### GOAL OF THE EXERCISE
Whenever a line contains the string "computer", copy it out of the entries.

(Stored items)
================================
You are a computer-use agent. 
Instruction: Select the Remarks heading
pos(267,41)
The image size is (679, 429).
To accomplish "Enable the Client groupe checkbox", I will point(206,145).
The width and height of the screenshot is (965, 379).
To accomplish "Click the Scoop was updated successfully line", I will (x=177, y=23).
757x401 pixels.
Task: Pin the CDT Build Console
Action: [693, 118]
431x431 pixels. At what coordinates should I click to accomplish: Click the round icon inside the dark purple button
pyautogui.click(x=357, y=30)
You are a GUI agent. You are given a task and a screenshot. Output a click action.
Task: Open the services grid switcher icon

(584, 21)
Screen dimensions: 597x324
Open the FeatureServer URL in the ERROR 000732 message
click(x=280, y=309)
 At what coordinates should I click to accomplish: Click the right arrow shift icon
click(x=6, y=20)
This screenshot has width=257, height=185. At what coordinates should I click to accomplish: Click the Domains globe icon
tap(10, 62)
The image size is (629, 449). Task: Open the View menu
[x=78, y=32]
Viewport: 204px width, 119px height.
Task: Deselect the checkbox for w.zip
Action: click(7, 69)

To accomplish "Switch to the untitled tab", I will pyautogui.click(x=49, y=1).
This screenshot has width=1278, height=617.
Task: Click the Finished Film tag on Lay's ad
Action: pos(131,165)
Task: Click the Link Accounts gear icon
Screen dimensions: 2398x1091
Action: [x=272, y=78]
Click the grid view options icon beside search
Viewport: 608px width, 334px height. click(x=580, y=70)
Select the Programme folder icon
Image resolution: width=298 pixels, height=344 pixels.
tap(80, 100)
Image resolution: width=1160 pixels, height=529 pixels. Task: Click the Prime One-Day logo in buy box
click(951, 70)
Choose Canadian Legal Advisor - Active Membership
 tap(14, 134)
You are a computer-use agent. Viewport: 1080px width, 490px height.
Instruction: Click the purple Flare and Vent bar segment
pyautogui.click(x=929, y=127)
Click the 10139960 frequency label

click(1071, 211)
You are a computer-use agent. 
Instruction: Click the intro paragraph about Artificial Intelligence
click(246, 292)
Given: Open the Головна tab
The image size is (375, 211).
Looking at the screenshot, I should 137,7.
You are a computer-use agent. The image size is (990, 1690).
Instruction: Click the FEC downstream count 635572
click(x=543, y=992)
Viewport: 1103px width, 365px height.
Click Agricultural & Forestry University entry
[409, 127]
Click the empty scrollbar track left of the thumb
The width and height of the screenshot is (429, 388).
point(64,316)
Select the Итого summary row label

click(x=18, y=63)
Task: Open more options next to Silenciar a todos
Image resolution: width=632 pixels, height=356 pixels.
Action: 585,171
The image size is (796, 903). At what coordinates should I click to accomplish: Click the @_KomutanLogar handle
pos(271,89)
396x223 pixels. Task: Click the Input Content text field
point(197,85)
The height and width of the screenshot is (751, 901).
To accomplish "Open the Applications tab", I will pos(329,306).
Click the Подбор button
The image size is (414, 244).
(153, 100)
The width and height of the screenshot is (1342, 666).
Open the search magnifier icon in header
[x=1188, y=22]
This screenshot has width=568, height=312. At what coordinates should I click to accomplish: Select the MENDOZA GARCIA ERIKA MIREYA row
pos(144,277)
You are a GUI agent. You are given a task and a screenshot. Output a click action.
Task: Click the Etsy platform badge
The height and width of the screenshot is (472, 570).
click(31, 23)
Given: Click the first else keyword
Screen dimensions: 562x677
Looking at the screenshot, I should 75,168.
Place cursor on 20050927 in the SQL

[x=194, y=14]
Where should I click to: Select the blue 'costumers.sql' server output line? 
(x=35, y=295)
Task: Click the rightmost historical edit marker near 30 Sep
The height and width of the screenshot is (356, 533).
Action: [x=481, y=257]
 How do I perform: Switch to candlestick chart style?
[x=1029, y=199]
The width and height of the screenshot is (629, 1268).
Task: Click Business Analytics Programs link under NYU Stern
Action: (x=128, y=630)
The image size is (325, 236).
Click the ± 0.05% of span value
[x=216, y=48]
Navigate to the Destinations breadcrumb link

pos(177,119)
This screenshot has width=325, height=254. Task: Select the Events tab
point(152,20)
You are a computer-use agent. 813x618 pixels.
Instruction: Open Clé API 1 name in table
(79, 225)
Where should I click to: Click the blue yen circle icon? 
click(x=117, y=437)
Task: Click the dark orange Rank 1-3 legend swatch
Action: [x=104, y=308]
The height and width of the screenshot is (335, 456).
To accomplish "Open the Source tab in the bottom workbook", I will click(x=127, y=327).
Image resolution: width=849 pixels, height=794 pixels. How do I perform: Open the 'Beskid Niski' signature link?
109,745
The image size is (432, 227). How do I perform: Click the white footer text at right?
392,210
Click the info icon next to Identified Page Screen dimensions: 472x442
================================
### PROBLEM SOLUTION
You are a computer-use agent. 
You are a computer-use agent. Viewport: 1080px width, 490px height.
You are a computer-use agent. 
You are a computer-use agent. The image size is (990, 1690).
You are a computer-use agent. 813x618 pixels.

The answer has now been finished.